Copy, with no changes, the part of the items that begins with the line containing "Where should I click to: Show" and ends with the line containing "tap(693, 755)", both of those lines included.

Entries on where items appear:
[start]

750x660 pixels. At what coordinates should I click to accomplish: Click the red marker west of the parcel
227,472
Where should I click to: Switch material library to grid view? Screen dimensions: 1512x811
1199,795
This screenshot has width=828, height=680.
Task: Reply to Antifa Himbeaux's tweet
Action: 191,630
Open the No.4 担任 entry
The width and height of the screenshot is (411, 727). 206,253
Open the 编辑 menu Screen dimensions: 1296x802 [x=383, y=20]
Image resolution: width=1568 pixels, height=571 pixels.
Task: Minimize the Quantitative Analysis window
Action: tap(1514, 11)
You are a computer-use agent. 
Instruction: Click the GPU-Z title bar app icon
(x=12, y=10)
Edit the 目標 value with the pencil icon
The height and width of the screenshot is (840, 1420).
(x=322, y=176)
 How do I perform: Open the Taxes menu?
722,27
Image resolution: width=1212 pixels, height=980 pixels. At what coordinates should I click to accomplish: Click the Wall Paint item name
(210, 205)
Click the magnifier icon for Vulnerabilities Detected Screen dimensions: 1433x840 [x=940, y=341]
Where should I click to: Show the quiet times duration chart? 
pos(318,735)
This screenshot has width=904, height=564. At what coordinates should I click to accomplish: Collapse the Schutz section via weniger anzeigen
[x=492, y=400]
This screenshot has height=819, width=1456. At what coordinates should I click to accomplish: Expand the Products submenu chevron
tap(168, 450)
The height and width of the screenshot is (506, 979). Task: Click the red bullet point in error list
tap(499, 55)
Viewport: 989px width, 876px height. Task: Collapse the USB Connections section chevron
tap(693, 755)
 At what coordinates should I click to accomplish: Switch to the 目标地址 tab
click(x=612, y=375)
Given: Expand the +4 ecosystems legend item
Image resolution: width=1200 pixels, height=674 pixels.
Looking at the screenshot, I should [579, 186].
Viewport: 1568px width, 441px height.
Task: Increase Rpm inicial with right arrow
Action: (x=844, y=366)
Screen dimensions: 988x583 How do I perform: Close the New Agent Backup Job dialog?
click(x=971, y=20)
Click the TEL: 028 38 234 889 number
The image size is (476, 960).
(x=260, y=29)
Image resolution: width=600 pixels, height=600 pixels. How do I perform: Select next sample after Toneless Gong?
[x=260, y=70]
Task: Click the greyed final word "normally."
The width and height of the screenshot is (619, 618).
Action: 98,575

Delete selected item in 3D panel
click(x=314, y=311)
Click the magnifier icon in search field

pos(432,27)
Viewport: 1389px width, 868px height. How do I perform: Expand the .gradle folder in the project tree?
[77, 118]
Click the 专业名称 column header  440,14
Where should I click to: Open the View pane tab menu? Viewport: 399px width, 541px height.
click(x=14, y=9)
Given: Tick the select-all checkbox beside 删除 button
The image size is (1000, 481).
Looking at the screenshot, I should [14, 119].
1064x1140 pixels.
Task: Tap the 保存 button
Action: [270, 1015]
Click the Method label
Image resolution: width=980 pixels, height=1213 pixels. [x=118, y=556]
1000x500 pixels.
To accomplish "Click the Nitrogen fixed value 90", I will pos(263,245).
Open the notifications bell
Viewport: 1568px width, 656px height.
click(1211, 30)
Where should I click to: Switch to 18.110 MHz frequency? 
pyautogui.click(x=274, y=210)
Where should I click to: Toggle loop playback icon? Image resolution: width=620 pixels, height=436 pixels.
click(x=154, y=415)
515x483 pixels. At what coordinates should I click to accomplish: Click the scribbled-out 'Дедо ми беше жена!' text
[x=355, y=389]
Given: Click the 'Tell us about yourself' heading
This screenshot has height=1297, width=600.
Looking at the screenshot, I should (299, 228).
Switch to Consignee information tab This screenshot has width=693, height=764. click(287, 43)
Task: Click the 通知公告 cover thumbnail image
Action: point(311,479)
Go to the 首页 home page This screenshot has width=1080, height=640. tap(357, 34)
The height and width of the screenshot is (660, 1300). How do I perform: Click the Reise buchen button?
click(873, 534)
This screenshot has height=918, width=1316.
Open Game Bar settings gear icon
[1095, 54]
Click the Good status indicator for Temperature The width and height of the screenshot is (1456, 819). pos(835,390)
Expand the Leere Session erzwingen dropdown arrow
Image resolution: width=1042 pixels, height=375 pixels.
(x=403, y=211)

[end]

▶ **SOLUTION FOR THIS TASK**:
Where should I click to: Show the quiet times duration chart? 
pos(318,735)
This screenshot has width=904, height=564. At what coordinates should I click to accomplish: Collapse the Schutz section via weniger anzeigen
[x=492, y=400]
This screenshot has height=819, width=1456. At what coordinates should I click to accomplish: Expand the Products submenu chevron
tap(168, 450)
The height and width of the screenshot is (506, 979). Task: Click the red bullet point in error list
tap(499, 55)
Viewport: 989px width, 876px height. Task: Collapse the USB Connections section chevron
tap(693, 755)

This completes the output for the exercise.